If you have a chronic painful condition and you are considering cortisone injections, you need to balance the risks of this procedure against the benefits. Sometimes two people with the exact same condition will decide on two different courses of treatment. The key is to find out what is right for you. Here is some information that I hope will help you make that decision.
Cortisone is a steroid. Injections help to reduce inflammation and, in so doing, also can dramatically reduce pain. Cortisone also has many other medical applications. Dermatologists, for example, use it to treat certain skin conditions and to reduce inflammation. (I do want to clarify that cortisone used for injections is a synthetic substance, and it is not the same type of drug as performance-enhancing steroids.
While cortisone injections can offer substantial pain relief to some people, cortisone is not actually a pain reliever. Cortisone works because it reduces swelling and inflammation, which are major contributors to some painful conditions.
Another advantage of cortisone injections is that the anti-inflammatory agent is administered directly to the spot where it is needed. This means that the drug’s effect is limited to a specific area and you avoid having your entire system exposed to a high concentration of the drug.
Cortisone injections can treat bursitis, many types of arthritis pain (including rheumatoid arthritis pain), tendinitis, tennis elbow, frozen shoulder, carpal tunnel syndrome, and other musculoskeletal conditions.
Cortisone is associated with a number of side effects. Not all—not even most—people will experience side effects, but they are always a risk.
Cortisone may cause or worsen diabetes, insulin resistance, pre-diabetes, and hyperglycemia. In other words, cortisone can play havoc with your blood sugar. If that is a problem for you already, this could be a side effect you do not want to risk.
A rare but very serious side effect is called osteonecrosis or “bone death.” Most cortisone shots are given into or near a bony structure. The cortisone can cause some of that bone tissue to die. Cortisone may also result in a thinning of the bone (osteoporosis). Cartilage within the joint may be damaged from cortisone, particularly if you have many shots over your lifetime. Additionally, cortisone shots can damage the joint itself or nearby nerves, and some patients report discoloration (usually lightening) of the injection site area.
Other side effects associated with cortisone include anxiety, depression, cataracts, and glaucoma. In women, cortisone may disrupt their monthly cycles.
Although cortisone shots are administered to reduce pain, they sometimes have a paradoxical effect and temporarily worsen pain and inflammation. This usually goes away in about 48 hours; doctors call this sudden, sharp (but short-lived) increase in pain a “flare.”
Finally, the injection itself may be painful, and some people feel an overall warmth or redness in the face and chest after a shot. If it helps you, you can apply ice to the injection site to help minimize the discomfort. Sometimes the physician will give you a shot of numbing medicine (or coat the injection site with a topical anesthetic) before going forward with the cortisone injection.
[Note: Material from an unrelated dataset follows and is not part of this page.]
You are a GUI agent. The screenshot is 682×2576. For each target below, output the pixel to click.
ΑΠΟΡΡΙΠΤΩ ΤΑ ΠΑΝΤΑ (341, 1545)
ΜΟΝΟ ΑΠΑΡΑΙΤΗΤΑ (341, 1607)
Some Other Considerations With Cortisone
Because cortisone has many side effects, some potentially serious, most physicians will limit how many shots you can receive in a year. In other words, this treatment is a good short-term solution for pain, but you cannot rely on it to manage your pain all of the time.
If you take blood thinners (such as warfarin) or dietary supplements that thin the blood, you may need to discontinue them for a few days before a cortisone injection, because the injection may otherwise result in extensive bruising. If you are going to get a cortisone injection, tell the doctor the name of all of the medications you are currently taking, including over-the-counter products, vitamins, and dietary supplements. Once you get your cortisone injection, you can usually resume taking these products.